Corporate

This article is no longer valid as of 01 January 2019.

August 22, 2017

Home Services (CPT codes 99341 – 99350)

During the  J15 Part B Medical Review department review of  Home Visit codes (CPT codes  99341-99350), several findings continue to persist (January 12, 2016 article).  These  findings include: failure to support the medical need for a home visit in lieu of an office visit, failure to meet the key component levels required for the code billed, and medical necessity  not supported. Due to continued  prepay probe review findings,  CGS would like to provide guidance  on documentation requirements  for  Home Services (CPT codes 99341 – 99350) specifically how it relates to “in lieu of” and “medical necessity”.

A. Requirement for Physician Presence

  • Home services CPT codes 99341-99350 are paid when they are billed to report evaluation and management services provided in a private residence.  A home visit cannot be billed by a physician unless the physician was actually present in the beneficiary’s home.
  • Make sure your documentation is clear as to why the home visit is necessary and the acuity of the patient’s condition.  Include the reason the patient cannot be seen in the office.

■ DATA SECTION ■
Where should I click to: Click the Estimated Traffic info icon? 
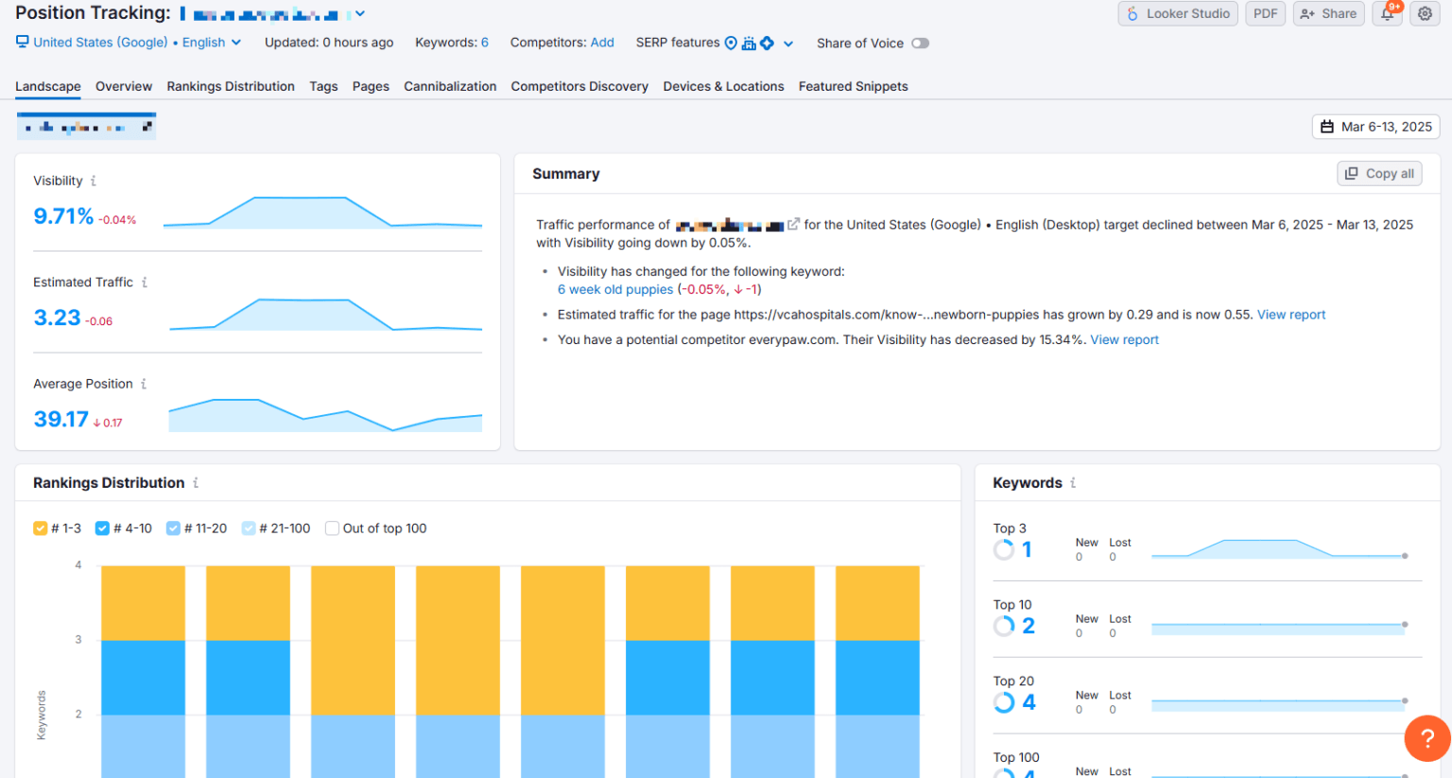(x=144, y=283)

■ APPLY WHAT YOU READ ■
1 > List the findings that the article on home services (CPT codes 99341–99350) says continue to persist in the review of home visit codes.
2 > Continue the article on home services (CPT codes 99341–99350) from the point where it stops.

■ ANSWERS TO THE EXERCISE ■
1 >
- Failure to support the medical need for a home visit in lieu of an office visit
- Failure to meet the key component levels required for the code billed
- Medical necessity not supported

2 >
    • For example, while a patient with severe osteoarthritis can safely travel to the office in the summer; winter months may be a different story.  Make sure your note clearly states the contraindications of the patient traveling in the winter.
  • The  patient’s fall risk assessment and quantification of how many times in the recent past the patient has fallen is another example of a reason the patient cannot be seen in the office.  Also if obesity is a reason  then a weight needs to be included in the documentation.
  • All clinical and non-clinical factors should be included in addition to your rationale for establishing medical necessity.

 If you visit the patient in his/her home on a regular basis, be sure that each note shows how the patient’s condition has changed. Avoid cloned or copied documentation that does not explain how the patient’s condition has improved or deteriorated.